__Work instructions__: The answer must consist solely of the lines from the one containing "800x450 pixels. Task: Open the Scripts menu" through the last line of the records below, repeated exactly, with all pictures omitted.

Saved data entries
══════
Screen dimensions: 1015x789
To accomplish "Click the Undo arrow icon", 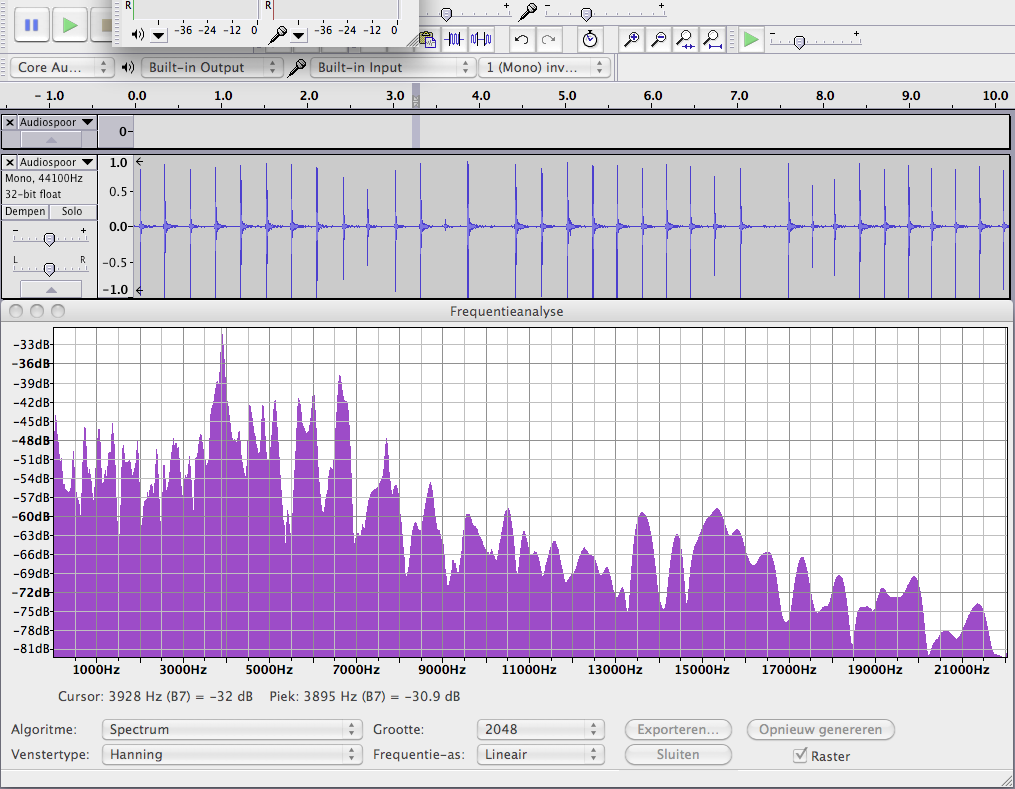I will (521, 40).
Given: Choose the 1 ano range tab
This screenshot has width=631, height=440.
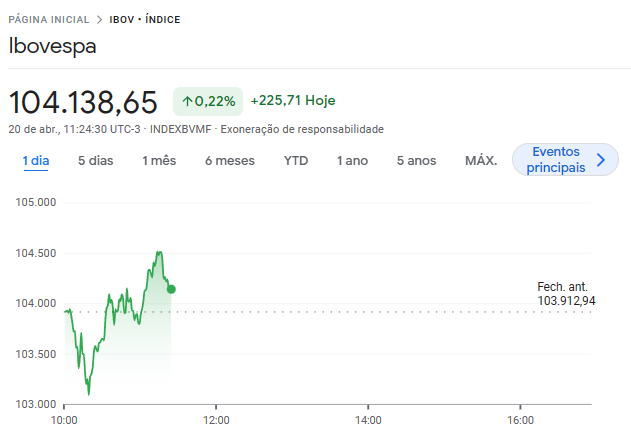Looking at the screenshot, I should pos(352,161).
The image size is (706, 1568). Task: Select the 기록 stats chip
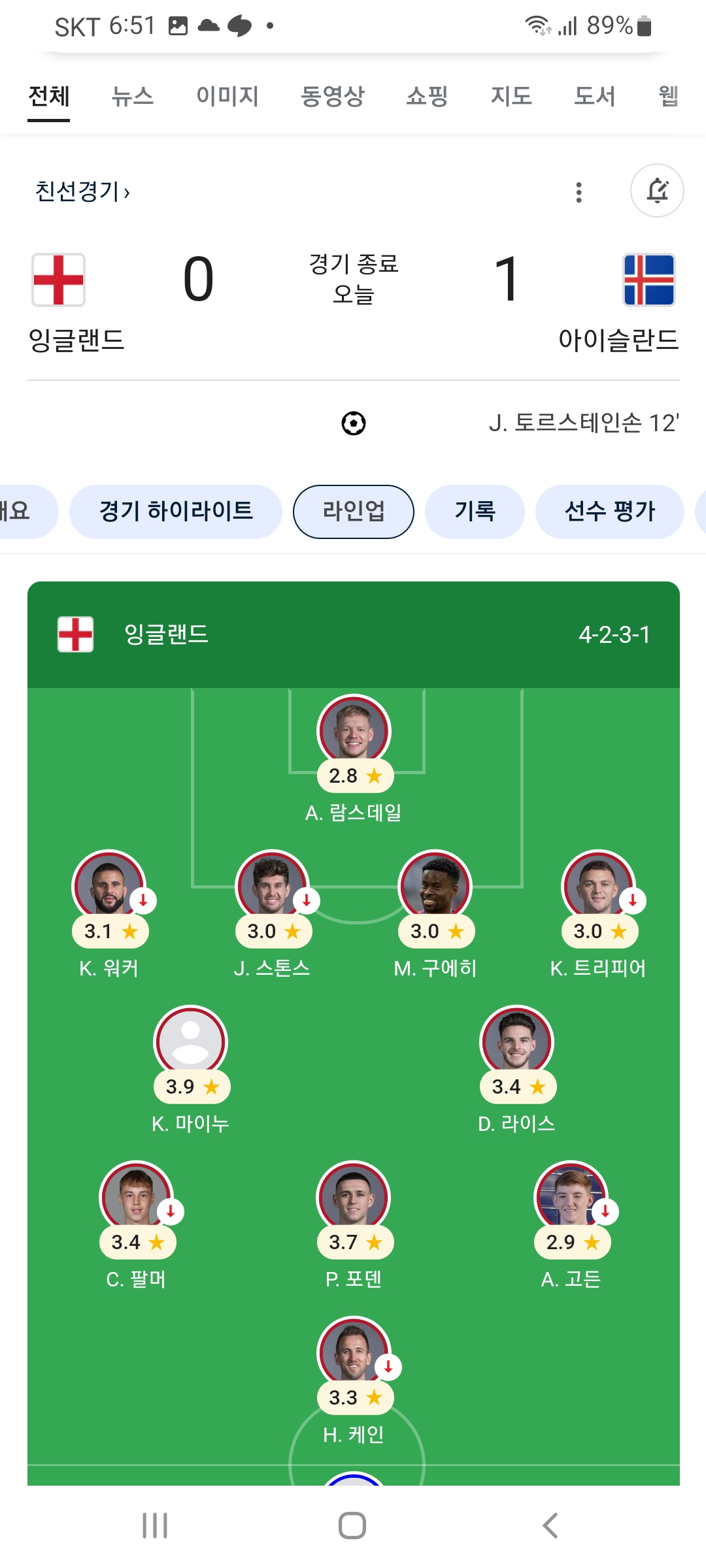[x=475, y=512]
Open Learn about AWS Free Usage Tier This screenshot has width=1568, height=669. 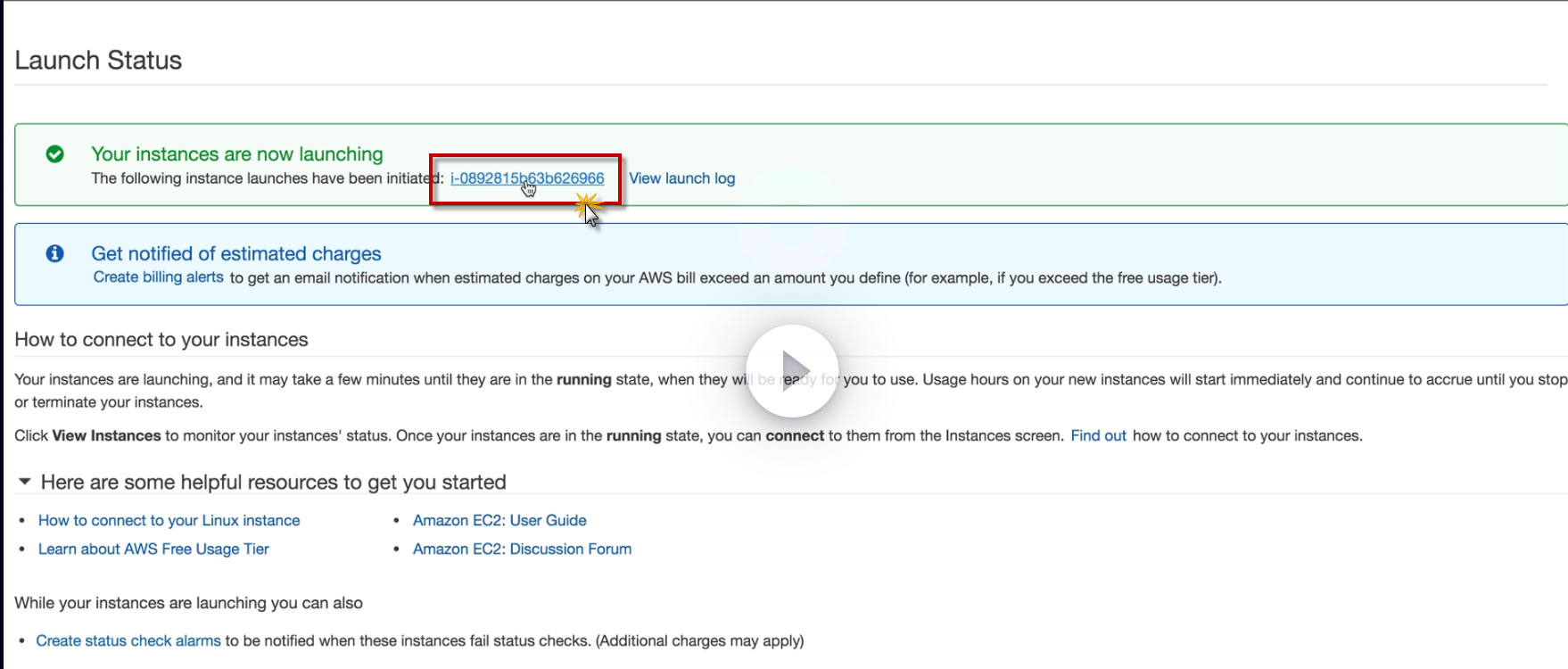pyautogui.click(x=153, y=549)
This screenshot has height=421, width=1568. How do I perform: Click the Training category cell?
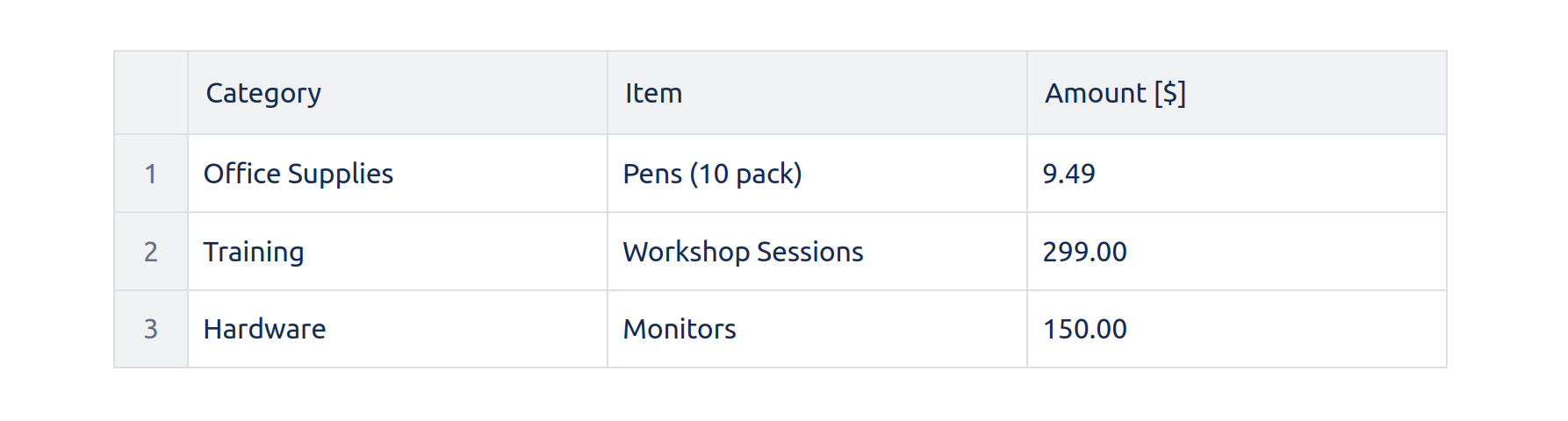254,252
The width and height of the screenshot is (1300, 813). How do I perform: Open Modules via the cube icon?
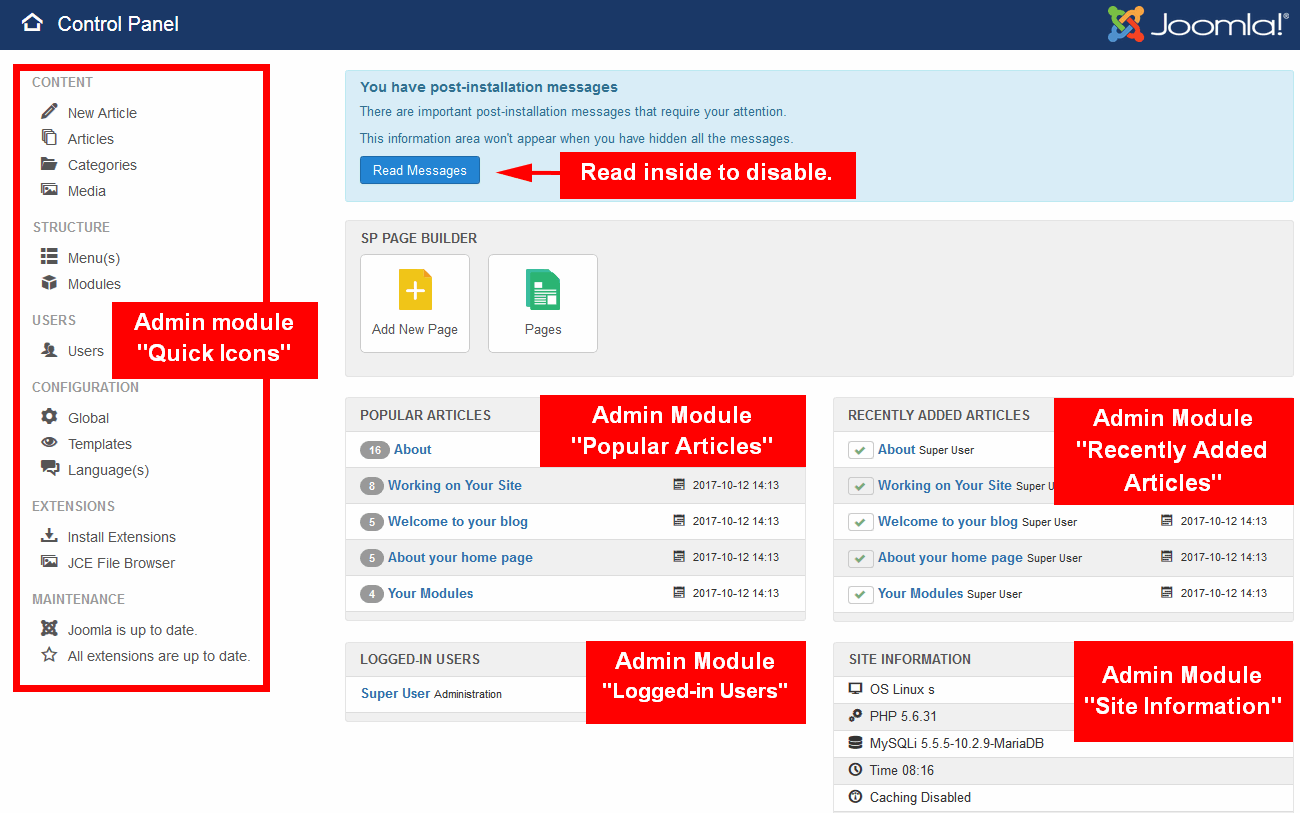(x=49, y=283)
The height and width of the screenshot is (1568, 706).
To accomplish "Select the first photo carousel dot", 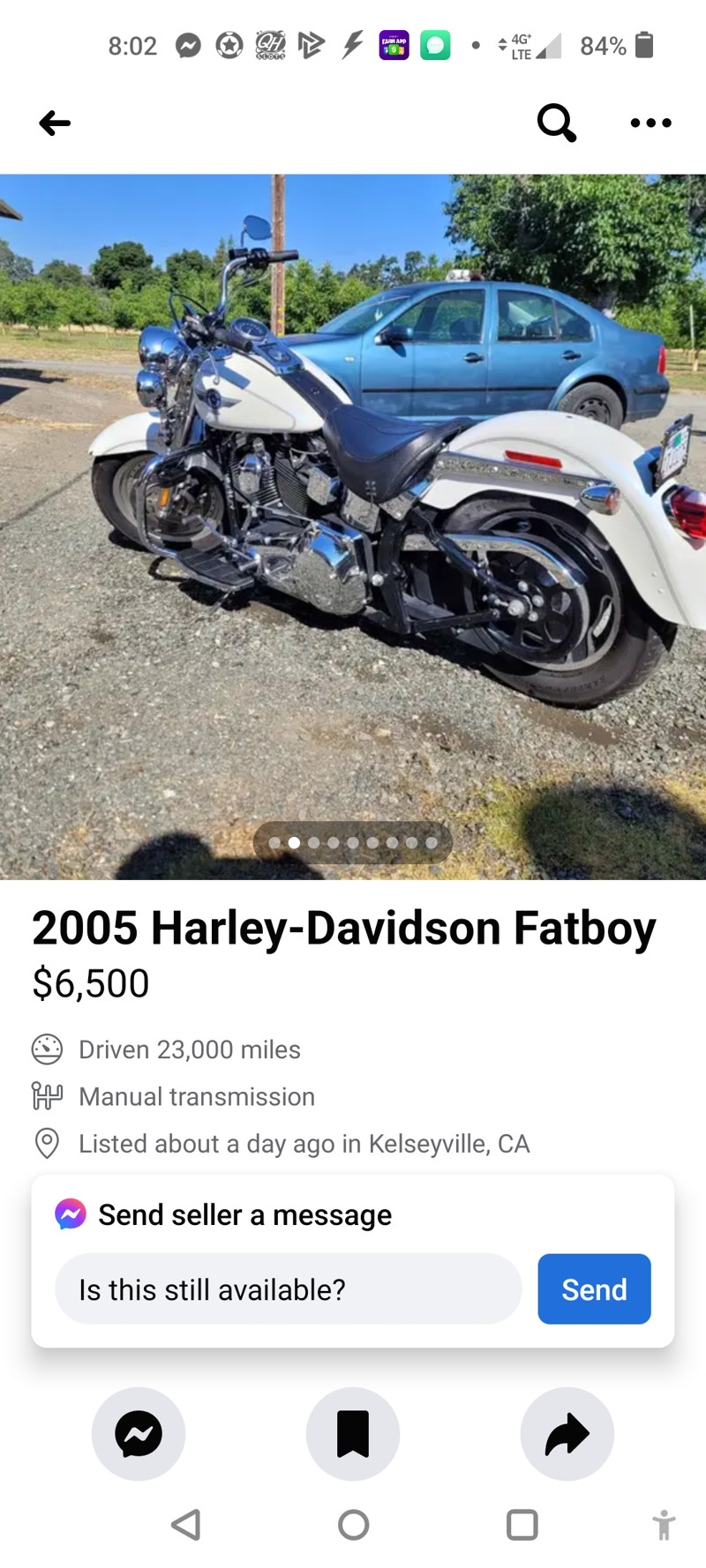I will coord(274,843).
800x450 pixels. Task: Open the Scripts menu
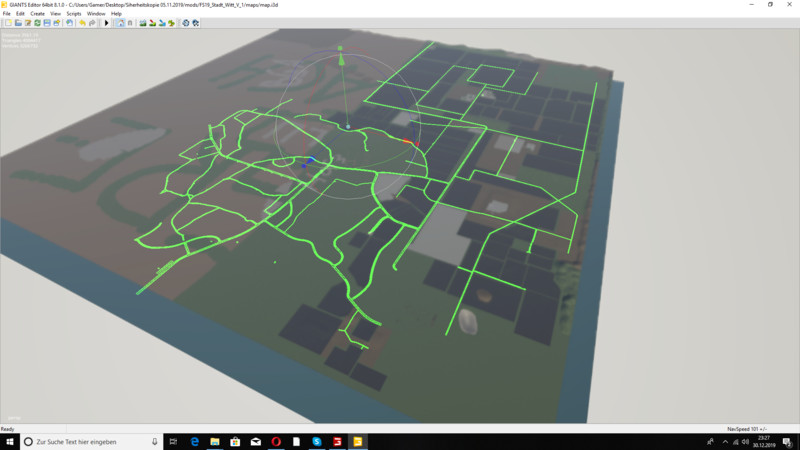point(74,13)
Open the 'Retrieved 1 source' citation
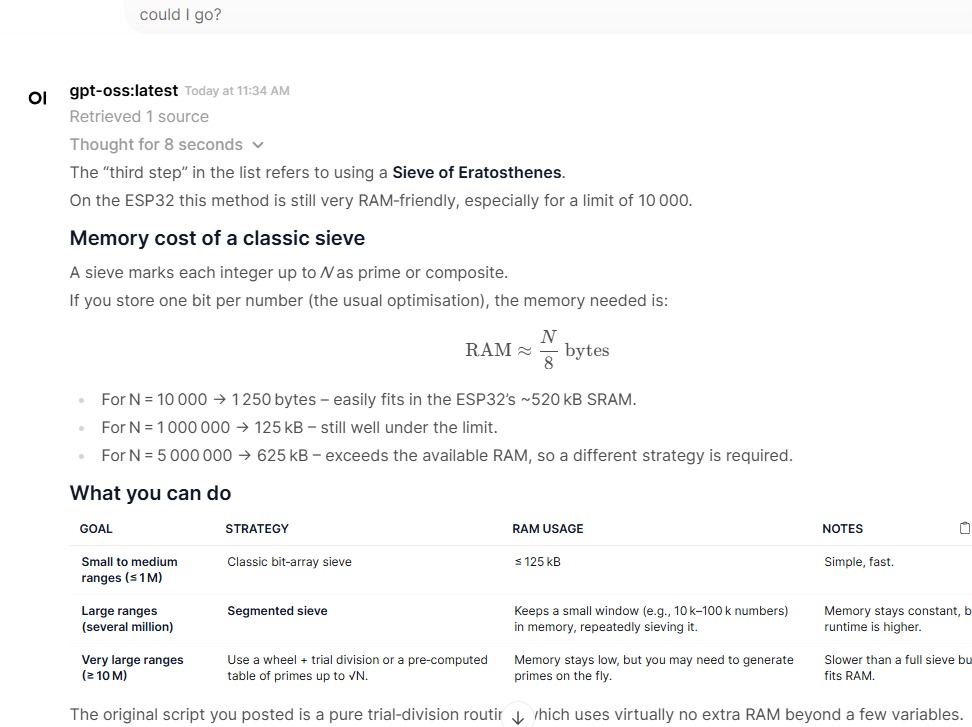 [x=139, y=117]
══════
__Exercise output__:
800x450 pixels. Task: Open the Scripts menu
point(74,13)
Open the 'Retrieved 1 source' citation
 [x=139, y=117]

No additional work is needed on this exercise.